Sharks. Redback spiders. Freakin' vicious magpies that will poke your freakin' eyes out.
Australia is full of deadly predators. But, for women, the deadliest predator of 2015 is not any of these creatures.
It's the Australian man.
In just the first 14 weeks of 2015, 31 women have been killed in Australia, some by strangers, but many by men they knew or had relationships with. Zero women have been fatally attacked by sharks, and, according to the most recent data, only one man has been killed in a shark attack this year.
Women have had enough. This week, women across Australia and around the world have taken to social media to raise awareness about the country's appalling rate of violence against women, some using an image comparing one well-known Australian predator — a shark — to the men who prey upon their wives, girlfriends, and female acquaintances.
The shark statistic is a pointed illustration of Australia's domestic violence epidemic. According to shocking statistics the Australian reported this week, a third of women older than 15 in the country experience "physical or sexual violence by someone they know." Each week, a woman "is killed by her partner or former partner. They are most likely to die in their own home."
The White Ribbon Project, an Australian campaign to end violence against women, cites 2013 World Health Organization data with chilling implications: "Intimate partner violence is the leading contributor to death, disability and ill-health in Australian women aged 15-44."
"The common thread here of course is the greatest risk of being a victim of gender-based violence is being a woman," Australian writer Michael Costigan, whose niece Tara Costigan was murdered by her ex in February, told ABC News. "We know that for young women under the age of 45, the most likely cause of death or injury is domestic violence. This is a scourge, it is an epidemic in our society." Even December's Sydney Siege assailant, Man Haron Monis, had been charged as an accomplice in the murder of his ex-wife and faced more than 40 counts of domestic violence just two months before the attack.
But after the rash of killings this year, it was the violent death of the 30th victim, Stephanie Scott, that created an uproar. Scott, a schoolteacher, was murdered by the school's janitor before he set her body on fire (which suggests she may have been sexually assaulted) and buried it in a nearby bush just days before her wedding.

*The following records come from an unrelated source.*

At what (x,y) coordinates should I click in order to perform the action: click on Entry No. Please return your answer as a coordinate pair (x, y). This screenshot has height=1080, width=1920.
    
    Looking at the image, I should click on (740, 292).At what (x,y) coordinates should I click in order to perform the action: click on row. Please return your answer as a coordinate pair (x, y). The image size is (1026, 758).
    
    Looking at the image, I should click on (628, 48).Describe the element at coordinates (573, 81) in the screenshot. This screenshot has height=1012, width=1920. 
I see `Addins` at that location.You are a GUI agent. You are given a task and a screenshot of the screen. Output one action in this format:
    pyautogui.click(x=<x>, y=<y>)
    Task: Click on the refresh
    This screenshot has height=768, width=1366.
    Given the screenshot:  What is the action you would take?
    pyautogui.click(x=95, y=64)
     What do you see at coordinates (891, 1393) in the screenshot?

The question is whether their government will listen and do something to stem this violence. Conservative Prime Minister Tony Abbott, who declared himself the Minister for Women, is a notorious misogynist. He's even gone on record saying that men have a "right to demand" sex from women. Women's groups collectively penned an open letter to him with a referendum, published today, and await his response.
Dame Quentin Bryce, the former governor-general, explained to ABC earlier this month that even if Abbott decided to take action, violence against women is a part of a larger cultural problem. "The truth is that domestic and family violence is caused by unequal distribution of power and resources between men and women," she observed.
"It's about the rigid gender roles and stereotypes that characterize our society — the culture and the attitude that support violence against women."
Australia's men need to get in check and re-examine their masculinity, because Australian women have had enough.